At a 90th birthday party in 2018, Watson is gifted a double helix T-shirt.
At a 90th birthday party in 2018, Watson is gifted a double helix T-shirt. [K. Davies]

Six months later, I got invited to a dinner party that some of Watson’s well-heeled friends in Boston were throwing to celebrate his 90th birthday. Feeling awkward about showing up without a gift, I ordered a T-shirt from a friend’s company featuring the iconic double helix, meticulously drawn by Crick’s wife Odile, that featured in the duo’s 1953 Nature paper. Watson immediately removed his jacket and gleefully put the shirt on, while his wife Elizabeth looked on.

Striking out

Watson acknowledged that he was not the intellect that Crick was. While Crick remained “a thinker” in his later years studying consciousness and the brain, Watson said he became more of a manager, running CSHL for decades and delighting in the numerous “home runs” hit by the lab’s designated hitters. But his legacy has been tarnished by allegations that he was a thief, a misogynist, and a racist.

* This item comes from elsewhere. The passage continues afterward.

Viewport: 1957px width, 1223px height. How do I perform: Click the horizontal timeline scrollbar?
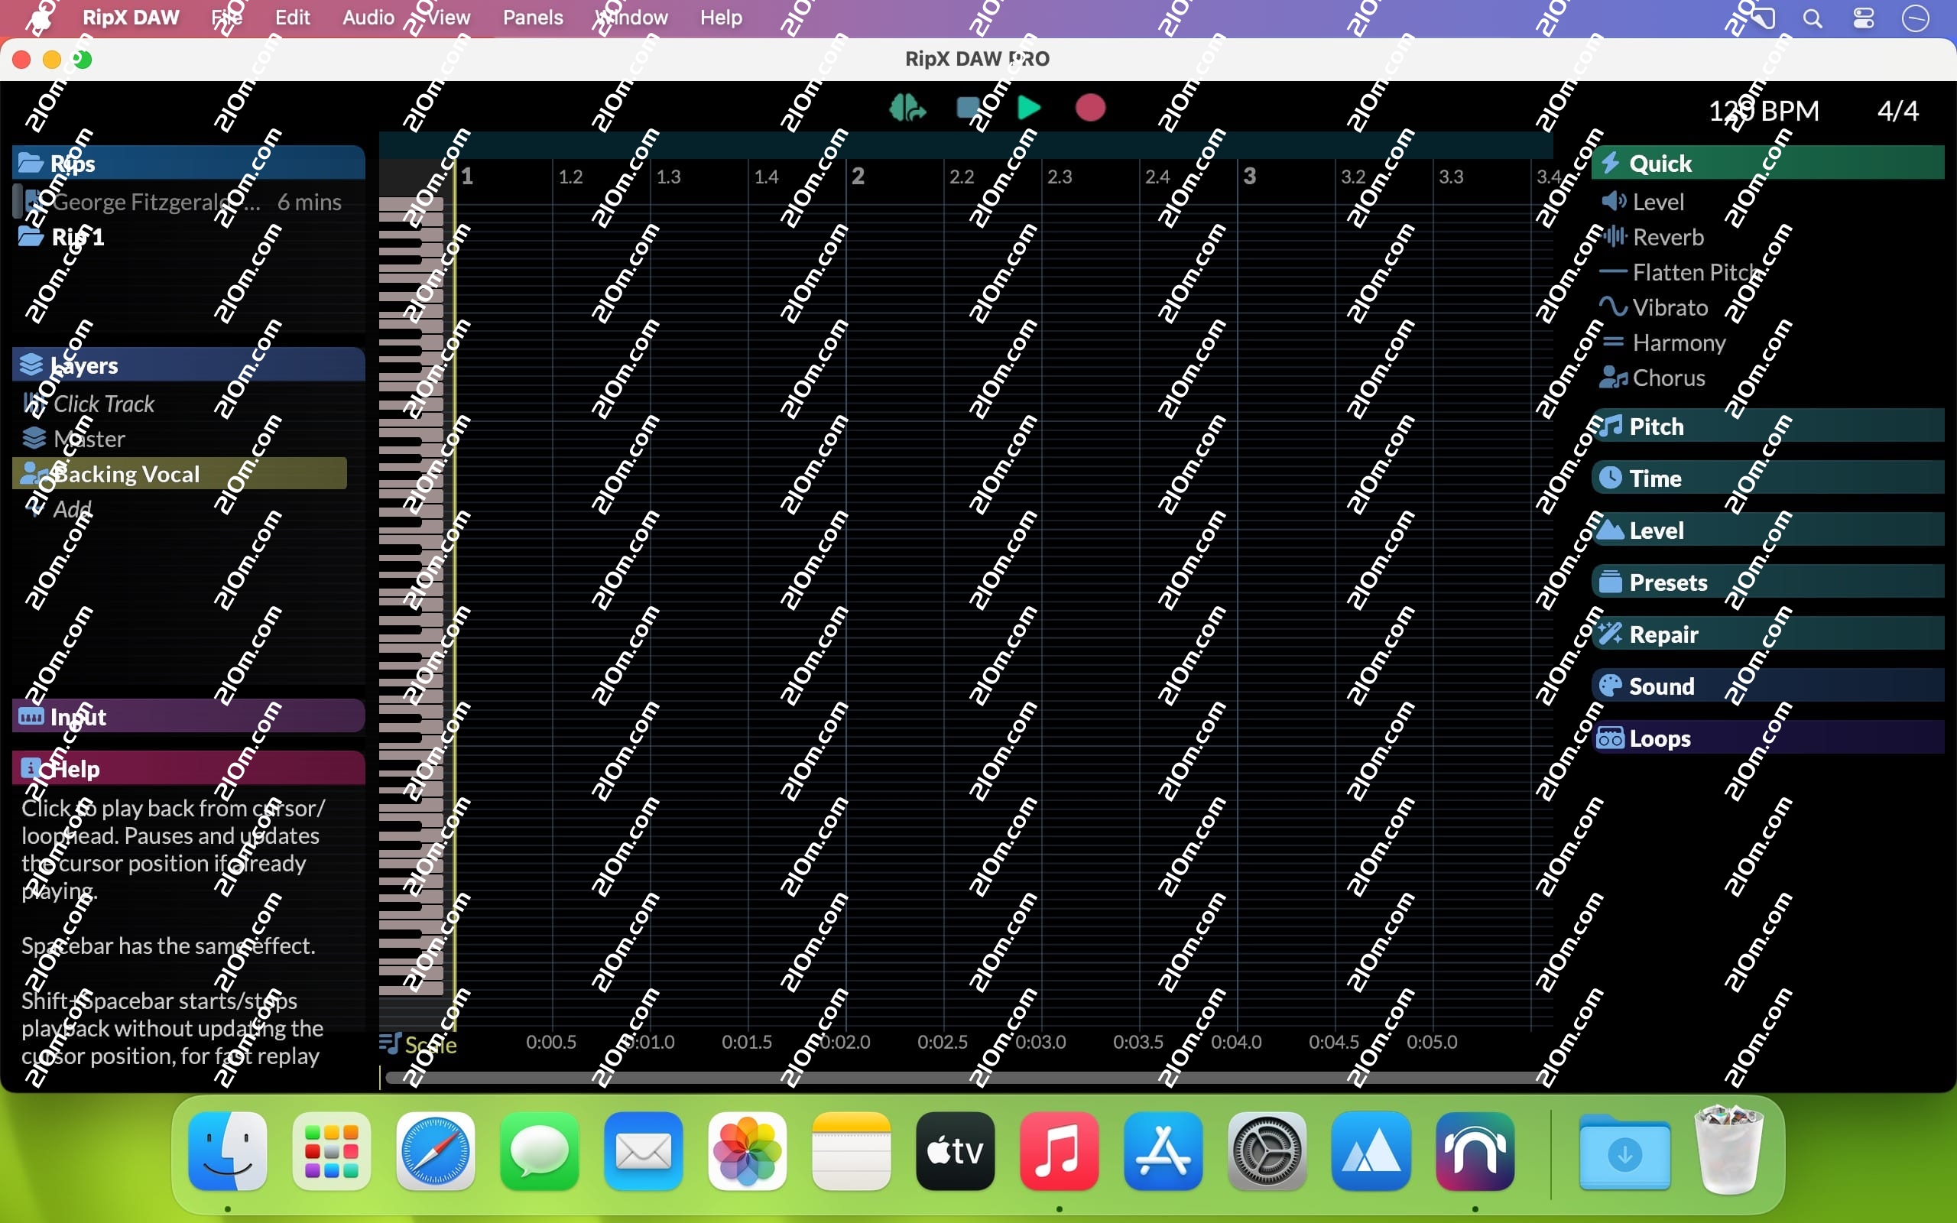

It has become popular in recent years to accuse Watson and Crick of stealing Rosalind Franklin’s X-ray data to build the double helix. As Matthew Cobb makes plain in his new book CRICK, published this week, this is far from the truth. Leaving aside the small detail that it was Franklin’s PhD student, Raymond Gosling, who took the infamous photograph 51, the photo itself was irrelevant when it came to piecing together the structure of DNA. Of far greater significance was an MRC report, including a page of Franklin’s unpublished experimental data, that Max Perutz shared with Crick.

Interviewed years later by Horace Freeland Judson, the author of The Eighth Day of Creation, Crick praised Franklin for being “a great experimentalist” but someone who suffered by not having a confidant nearby with whom to exchange ideas. “She blew it,” Watson said bluntly. “She did not have someone like Francis to talk to.” Crick added that in her final few years before her untimely death in 1958 from ovarian cancer, Franklin did some of her best work, aided by the presence and counsel of Aaron Klug.

There is no evidence that Franklin harbored any resentment to Crick and Watson, despite their token acknowledgement of her contributions in a footnote to their classic Nature paper. She befriended both and following major operations after her cancer diagnosis, spent weeks recuperating with the Cricks at their home in Cambridge.

Decoding Watson, the 2019 PBS documentary, ends with Watson saying:

“After I’m dead, I’ll be more famous than I am now, because DNA gets more famous! DNA is not over-rated. Some things come and go; DNA won’t come and go.”